AI for Science: Ada Fang "From Learning Molecular Interactions to AI Agents for Scientific Discovery at Scale"

Abstract:
How can we build AI systems that can both understand and actively explore biology? This talk presents two directions for building more powerful AI systems for scientific discovery. Molecular interactions drive biology. I will first share ATOMICA, which learns representations centered on molecular interactions themselves, rather than individual molecules. These representations are learned using geometric and multimodal approaches at the atomic scale, and the approach leads to a more transferable model across proteins, nucleic acids, and small molecules. The representations not only improve predictive performance, but also enable comparison and reasoning across molecular modalities.

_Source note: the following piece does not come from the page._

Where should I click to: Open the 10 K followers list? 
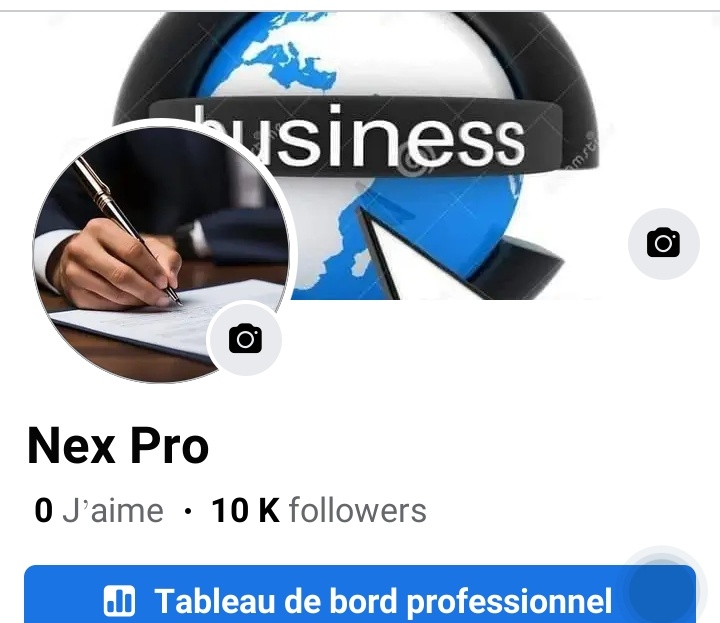click(319, 510)
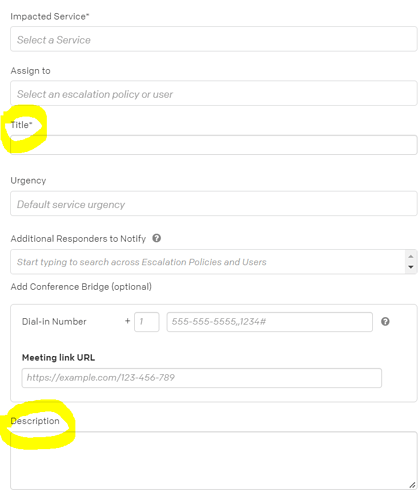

The second direction addresses scale and asks how to move from better models to faster discovery with AI scientists. The talk features a multi-agent framework for long-running scientific experimentation that enables AI systems to iteratively propose, critique, and run experiments in a closed loop of hypothesis generation and validation. These directions point toward AI systems that not only model biology, but actively help discover it.

Bio:
Ada Fang is a PhD student in the Department of Chemistry and Chemical Biology at Harvard University, advised by Associate Professor Marinka Zitnik in the Department of Biomedical Informatics at Harvard Medical School. She is also a Research Fellow at the Kempner Institute for the Study of Natural and Artificial Intelligence. Her research focuses on developing AI models to better capture molecular interactions and on building AI systems that enable scientific discovery at scale. Ada has held research positions at Prescient Design, Genentech, and Google DeepMind. She completed her Bachelor of Science at the University of Sydney, Australia.